Data provided ::
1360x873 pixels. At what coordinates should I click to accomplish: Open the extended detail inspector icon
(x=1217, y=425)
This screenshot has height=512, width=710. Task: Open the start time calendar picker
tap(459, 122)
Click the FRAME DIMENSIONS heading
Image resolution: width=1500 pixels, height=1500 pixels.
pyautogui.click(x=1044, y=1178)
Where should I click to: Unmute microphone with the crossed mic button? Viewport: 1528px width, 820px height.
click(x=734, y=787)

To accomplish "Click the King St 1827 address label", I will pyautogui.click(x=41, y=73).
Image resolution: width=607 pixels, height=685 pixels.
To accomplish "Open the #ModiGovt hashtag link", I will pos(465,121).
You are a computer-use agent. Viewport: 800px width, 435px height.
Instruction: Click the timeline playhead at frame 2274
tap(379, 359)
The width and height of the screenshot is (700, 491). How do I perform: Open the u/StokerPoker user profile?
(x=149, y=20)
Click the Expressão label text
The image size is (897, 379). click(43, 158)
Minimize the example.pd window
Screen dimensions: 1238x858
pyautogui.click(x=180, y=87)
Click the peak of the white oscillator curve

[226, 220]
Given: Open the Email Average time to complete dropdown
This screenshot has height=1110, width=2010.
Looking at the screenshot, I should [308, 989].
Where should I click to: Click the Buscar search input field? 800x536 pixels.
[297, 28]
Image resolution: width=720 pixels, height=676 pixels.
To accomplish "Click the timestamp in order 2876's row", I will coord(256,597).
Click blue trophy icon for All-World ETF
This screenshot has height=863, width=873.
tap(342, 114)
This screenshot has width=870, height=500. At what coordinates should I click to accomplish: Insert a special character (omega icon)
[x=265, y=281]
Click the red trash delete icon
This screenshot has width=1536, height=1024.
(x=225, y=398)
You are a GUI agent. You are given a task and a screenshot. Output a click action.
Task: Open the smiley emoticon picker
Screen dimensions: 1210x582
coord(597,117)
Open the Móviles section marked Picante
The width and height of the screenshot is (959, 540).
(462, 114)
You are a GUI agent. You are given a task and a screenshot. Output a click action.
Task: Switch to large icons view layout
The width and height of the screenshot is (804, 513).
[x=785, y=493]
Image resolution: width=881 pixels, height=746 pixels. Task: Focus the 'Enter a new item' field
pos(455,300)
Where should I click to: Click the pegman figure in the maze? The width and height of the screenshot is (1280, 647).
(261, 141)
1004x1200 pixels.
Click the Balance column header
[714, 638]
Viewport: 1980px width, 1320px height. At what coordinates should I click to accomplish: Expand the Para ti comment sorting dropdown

Task to carry out ::
Without changing a word, restate the whole listing.

Response area ::
1360x873 pixels. At what coordinates should I click to accomplish: Open the extended detail inspector icon
(x=1217, y=425)
This screenshot has height=512, width=710. Task: Open the start time calendar picker
tap(459, 122)
Click the FRAME DIMENSIONS heading
Image resolution: width=1500 pixels, height=1500 pixels.
pyautogui.click(x=1044, y=1178)
Where should I click to: Unmute microphone with the crossed mic button? Viewport: 1528px width, 820px height.
click(x=734, y=787)

To accomplish "Click the King St 1827 address label", I will pyautogui.click(x=41, y=73).
Image resolution: width=607 pixels, height=685 pixels.
To accomplish "Open the #ModiGovt hashtag link", I will pos(465,121).
You are a computer-use agent. Viewport: 800px width, 435px height.
Instruction: Click the timeline playhead at frame 2274
tap(379, 359)
The width and height of the screenshot is (700, 491). How do I perform: Open the u/StokerPoker user profile?
(x=149, y=20)
Click the Expressão label text
The image size is (897, 379). click(43, 158)
Minimize the example.pd window
Screen dimensions: 1238x858
pyautogui.click(x=180, y=87)
Click the peak of the white oscillator curve

[226, 220]
Given: Open the Email Average time to complete dropdown
This screenshot has height=1110, width=2010.
Looking at the screenshot, I should [308, 989].
Where should I click to: Click the Buscar search input field? 800x536 pixels.
[297, 28]
Image resolution: width=720 pixels, height=676 pixels.
To accomplish "Click the timestamp in order 2876's row", I will coord(256,597).
Click blue trophy icon for All-World ETF
This screenshot has height=863, width=873.
tap(342, 114)
This screenshot has width=870, height=500. At what coordinates should I click to accomplish: Insert a special character (omega icon)
[x=265, y=281]
Click the red trash delete icon
This screenshot has width=1536, height=1024.
(x=225, y=398)
You are a GUI agent. You are given a task and a screenshot. Output a click action.
Task: Open the smiley emoticon picker
Screen dimensions: 1210x582
coord(597,117)
Open the Móviles section marked Picante
The width and height of the screenshot is (959, 540).
(462, 114)
You are a GUI agent. You are given a task and a screenshot. Output a click action.
Task: Switch to large icons view layout
The width and height of the screenshot is (804, 513).
[x=785, y=493]
Image resolution: width=881 pixels, height=746 pixels. Task: Focus the 'Enter a new item' field
pos(455,300)
Where should I click to: Click the pegman figure in the maze? The width and height of the screenshot is (1280, 647).
(261, 141)
1004x1200 pixels.
Click the Balance column header
[714, 638]
Viewport: 1980px width, 1320px height. At what coordinates should I click to accomplish: Expand the Para ti comment sorting dropdown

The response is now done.